In the readings, Jesus said, “If you remain in my word, you will truly be my disciples, and you will know the truth, and the truth will set you free.” The truth then is that Jesus is the Son of God. If we believe in what the Son says, then we will be free. We will not be enslaved by sin.
Freedom is commonly defined as the ability to choose. According to common knowledge, whether the choice is good or evil, it is still a practice of freedom. However, Christianity qualifies the choice, and thus redefines, freedom. For believers, to be free means to choose the truth, to choose God. Since God is good, then the choice in freedom can never be a decision to do evil. The nature of God cannot be evil.
Sin enslaves. It controls us. If we look into our experiences, many of our habitual sins are done automatically and never goes through a process of discernment. We do it, because we are used to it. It is indeed an addiction. Just as chemical addictions such as alcohol and drugs control actions and decisions, our habitual sins control our lives. When we lie, for example, we find it pleasurable because it protects us. Like the first taste of an addictive substance, the first experience hooks us. And so, we lie again, and again, and again. Eventually, we become not the person who lies, but a liar. Lying becomes us. Thus to choose to sin is to have ourselves be imprisoned by the sin, and therefore, we are not free.
However, when we choose to do what is good, we do feel that a heavy burden has been lifted up from us. We feel peaceful and light. And this feeling tells us about who we are: we are children of God — not rational animals.
Take for example forgiveness. There is a common notion about forgiveness: forgive and forget. But I do not agree with the “forget” part: forgiveness entails remembrance. We remember the reactive behavioral pattern so that when the fault occurs again, we are able to correct and contribute to the person’s re-formation. Jesus said that we are to give feedback because we are responsible for others. But we cannot give feedback if we forget what the sin was, when it happened, how it hurt, and how frequent it had been done. To give good feedback is a way of love: its source is concern. Gusto natin mapabuti yung taong sanhi ng ating sugat.
Forgiveness means that we are freed from the hurt that has been done. The pain that others inflicted on us do not affect our thoughts, our work, our decisions, our life. We do not allow that pain to make us bad. Friendships are maintained this way: our friend sometimes say a painful remark about us, and we get hurt. But when we forgive them, we say that that painful remark will not anymore affect the way we treat them. When we forgive we accept the fact that we will continually be vulnerable to the elements of a relationship. We are hurt because we love.

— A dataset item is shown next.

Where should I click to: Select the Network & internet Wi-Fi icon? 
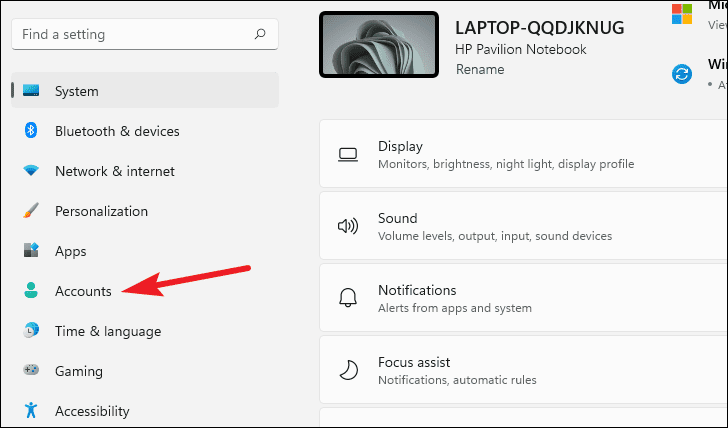(31, 171)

However, we remember. So that when it happens again, we are able to help our friends change by pointing out to them the bad habits that they are not aware of. It is through this that we help each other grow.
We reclaim our freedom through two things. First, sacramentally. With God, we experience freedom when we ask for forgiveness. And though the priest is also a sinner, we need someone to articulate that we have been forgiven. And in addition, we need someone who can name sinful patterns. Ideally, the confessor in the Sacrament of Reconciliation points out what enslaves us and then suggests ways to be freed from them. That is why coming to confession needs time. In a predominantly Catholic country like the Philippines, confessions are done quickly because of the long lines of penitents especially during Holy Week. We do this fast confessions for pastoral reasons. But in ordinary circumstances, we are highly encouraged to have a regular confessor or a spiritual director. When we come to a regular priest who hears our confessions, he can help us in our journey towards becoming a truly child of God.
Second, we can do it practically. To be free from a sinful habit, we first have to identify what we have to change. And then, we do its opposite repeatedly, until we have replaced the bad habit into a good one. Studies say that we need 21 days to form a habit and so we need 21 days to form a good habit.